The annual performance review, disliked in most companies by those being reviewed. But what if you turned it on it’s head, and instead of the employee being reviewed it was the company? Is Amazon’s adoption of a Zappos people practice just that, and if it was adopted by business in general, what might be the impact in the workplace? Harvard Business Review reports on an item found in Jeff Bezos’ annual letter to shareholders….
Bezos’s letter unveiled his well-named Pay to Quit program, in which the company offers fulfillment-center employees one-time payments to leave Amazon. Each employee gets the offer once a year. The first time, it’s for $2,000. The offer increases by $1,000 each year after that up to a maximum of $5,000.

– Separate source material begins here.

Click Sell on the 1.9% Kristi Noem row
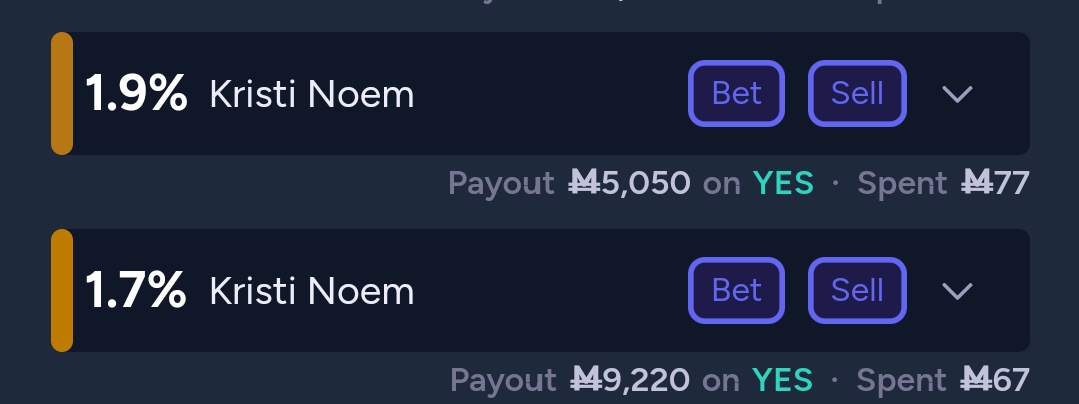1079x404 pixels. [x=857, y=94]
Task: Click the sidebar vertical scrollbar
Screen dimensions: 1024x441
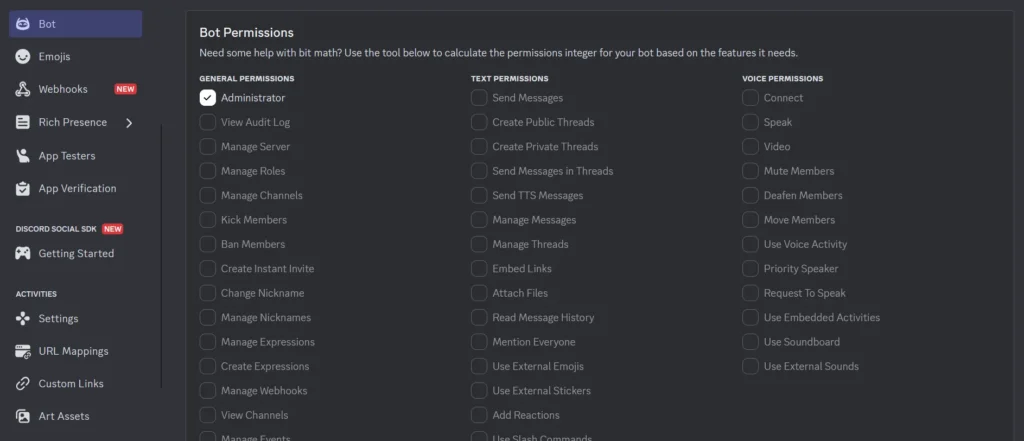Action: 161,255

Add another zero the end of the numbers to get a rough idea of what it’d be worth in South Africa, and suddenly you’ve got a pretty decent incentive to leave, if it was something you were thinking about anyway. But why do this? It’s not an initiative to downsize the business and get rid of people to save money. This practice, that was developed by Zappos, is aimed at encouraging those people who are sitting on the fence to move on.

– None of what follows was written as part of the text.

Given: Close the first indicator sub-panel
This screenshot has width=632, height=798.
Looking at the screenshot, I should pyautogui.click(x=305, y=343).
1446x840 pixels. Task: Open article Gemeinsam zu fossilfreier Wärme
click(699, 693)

The first (and most obvious) answer is that unhappy people make for unsuccessful companies. As Bezos notes in his letter, “In the long run, an employee staying somewhere they don’t want to be isn’t healthy for the employee or the company.” This is not, it should be stressed, an indictment of the organization or people who choose to leave. Great companies are great precisely because they stand for something special, different, distinctive. That means, almost by definition, that they are not for everybody. It takes a certain personality type to thrive in the extroverted, almost theatrical, culture of Zappos, or the driven, no-nonsense culture at Amazon. If there isn’t the right fit, it makes perfect sense to quit.

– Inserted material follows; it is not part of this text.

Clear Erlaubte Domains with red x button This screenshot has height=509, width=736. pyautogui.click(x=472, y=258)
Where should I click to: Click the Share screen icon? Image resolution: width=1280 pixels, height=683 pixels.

But the more valuable role of these offers may be their impact on the employees who choose to stay. Once a year at Amazon, front-line employees, whose jobs are anything but glamorous, get a chance to sit back, reflect, and choose whether to re-commit to the company and their colleagues. In a sense, Pay to Quit is an annual performance review of the company by its employees: Can I imagine not working in this department, with these people, for this company? It is they who are making the call, they who are choosing not to take the money and run — which creates a deeper sense of engagement and affiliation.